-- BEGIN --

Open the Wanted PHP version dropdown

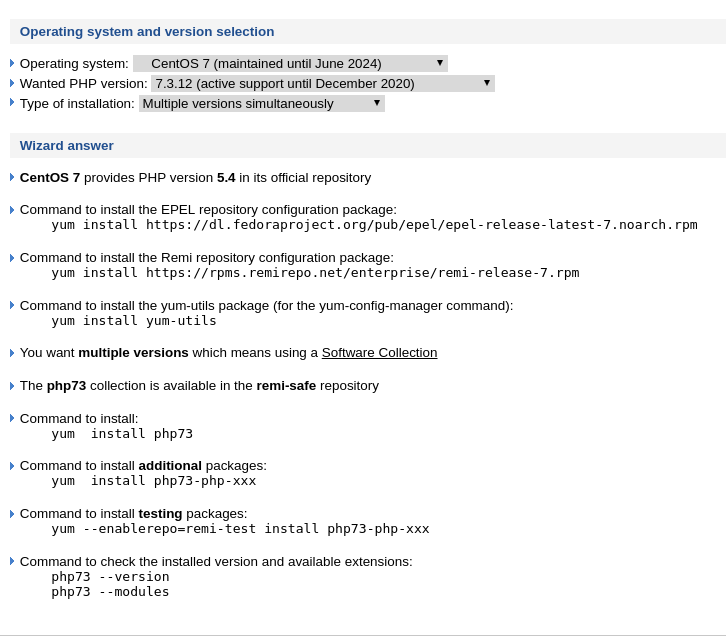(322, 83)
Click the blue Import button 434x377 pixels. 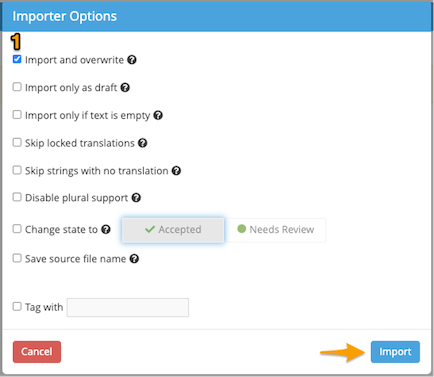395,352
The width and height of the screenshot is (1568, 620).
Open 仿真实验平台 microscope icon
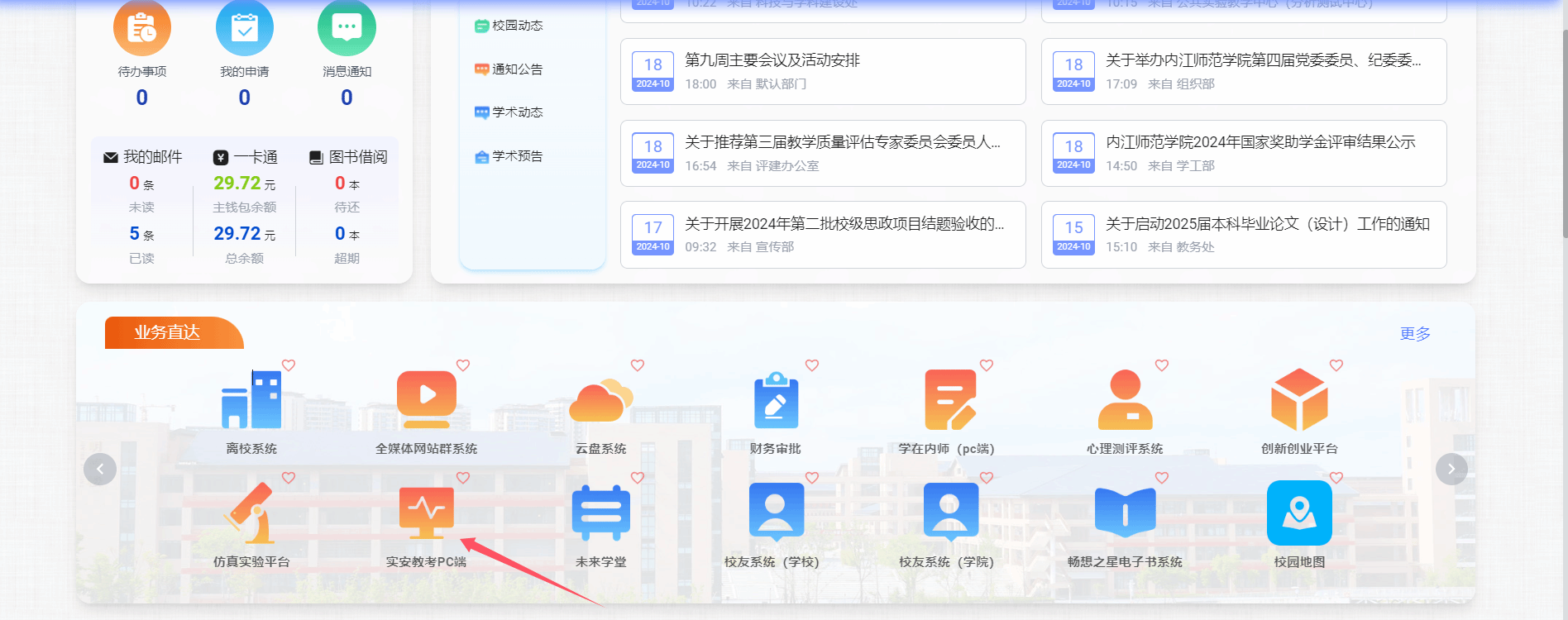(x=251, y=513)

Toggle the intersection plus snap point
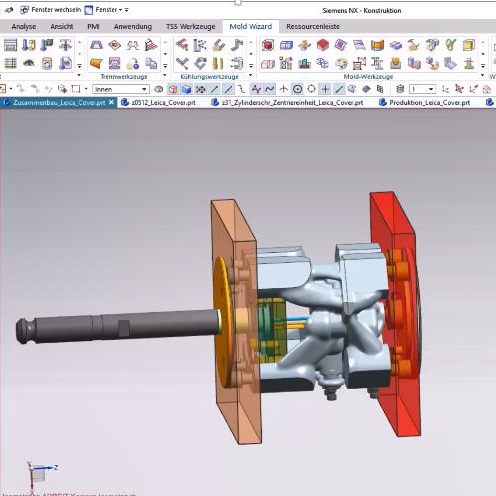pos(325,89)
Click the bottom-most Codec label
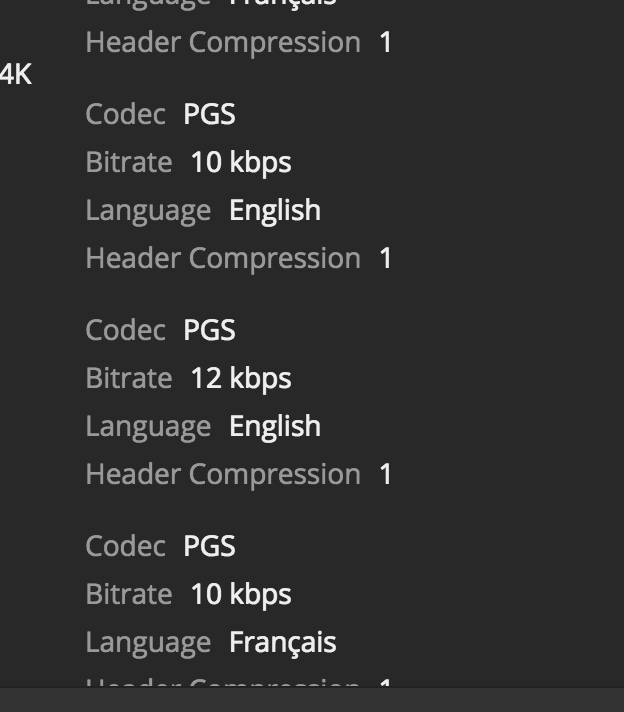This screenshot has height=712, width=624. coord(125,547)
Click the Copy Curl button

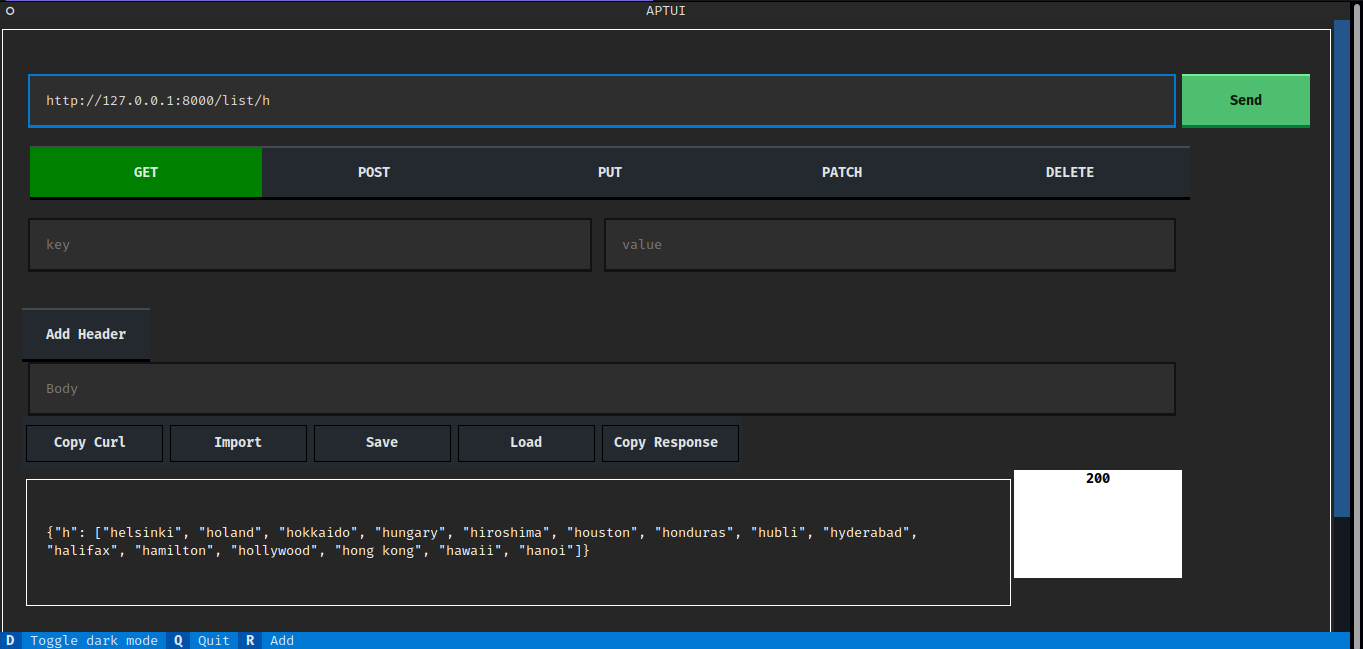94,443
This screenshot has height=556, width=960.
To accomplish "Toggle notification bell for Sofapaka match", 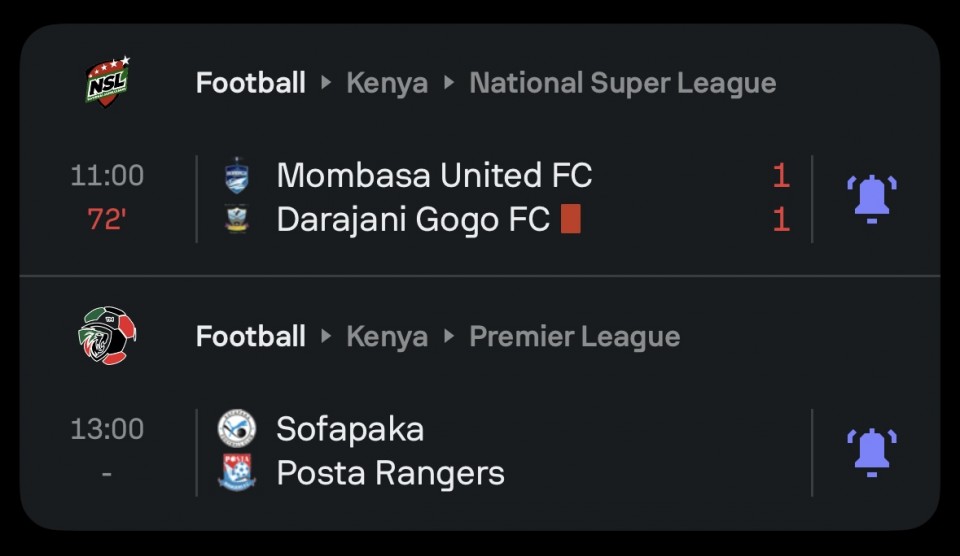I will tap(871, 452).
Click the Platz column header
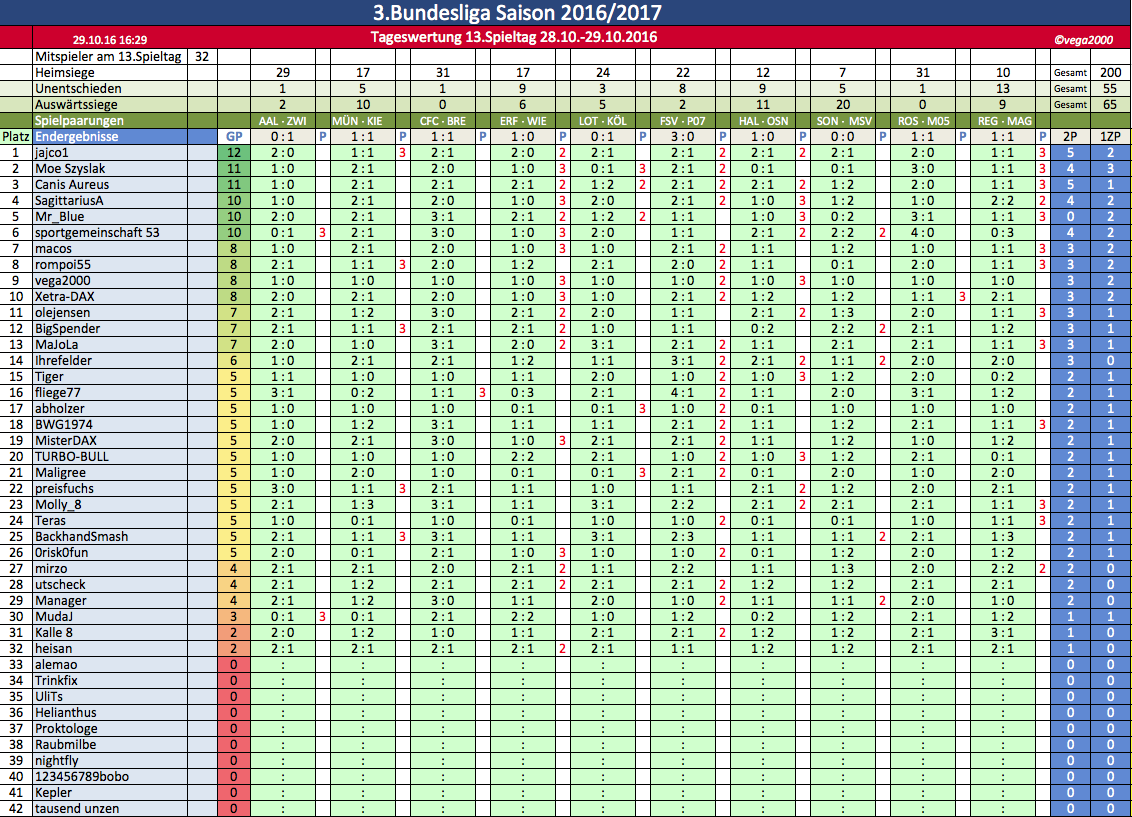1132x817 pixels. coord(15,136)
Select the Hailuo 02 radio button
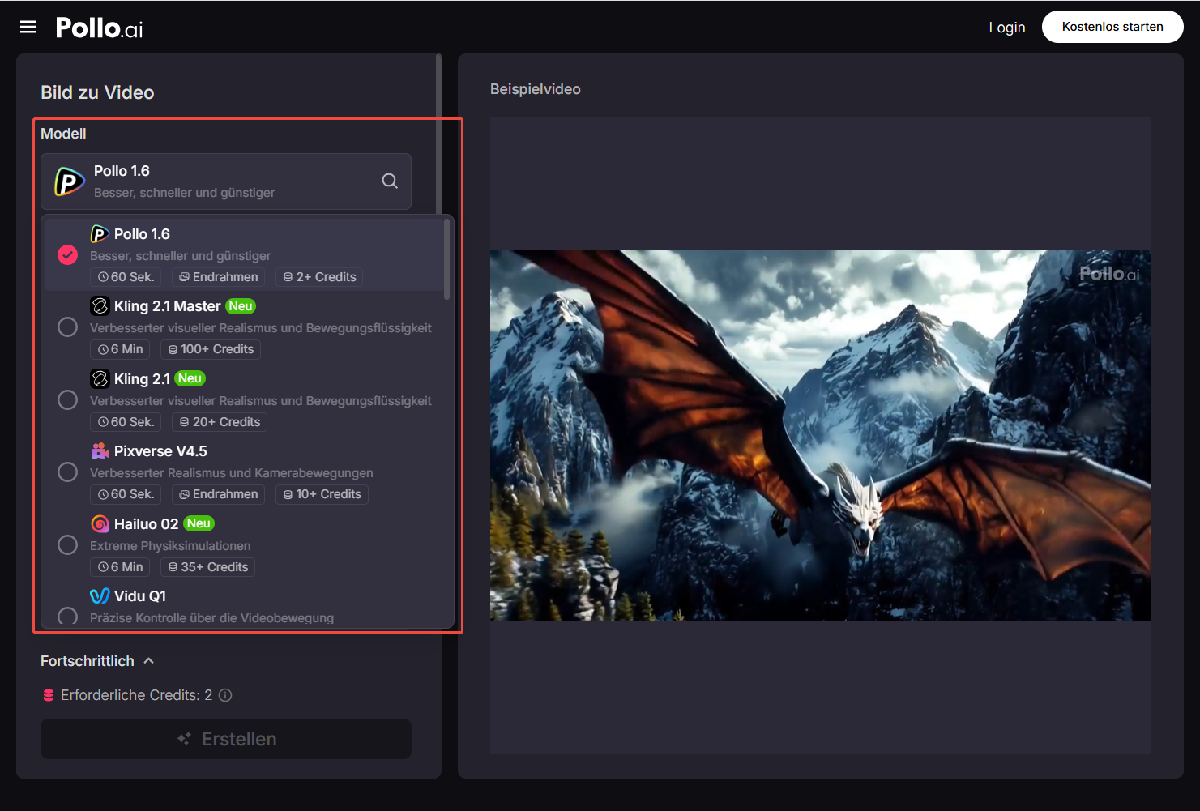1200x811 pixels. 68,545
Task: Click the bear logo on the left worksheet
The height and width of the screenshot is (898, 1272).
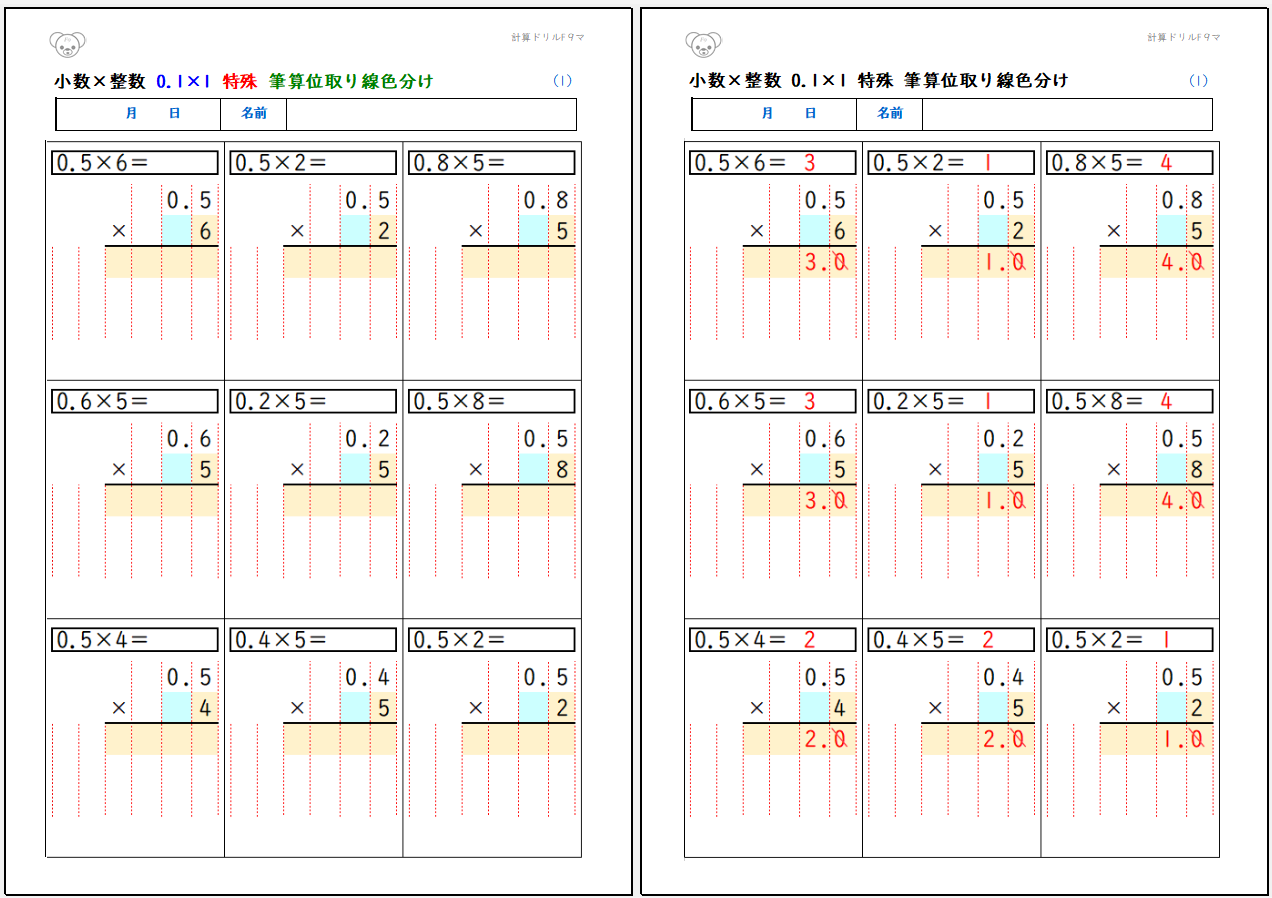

-- END --

What is asked:
Reproduce the material from the line containing "Select the Hailuo 02 radio button" through the end, substituting "spreadsheet" for "worksheet" and leaving all else unchanged. Omit the pictures.

Task answer:
Select the Hailuo 02 radio button
1200x811 pixels. 68,545
Task: Click the bear logo on the left spreadsheet
The height and width of the screenshot is (898, 1272).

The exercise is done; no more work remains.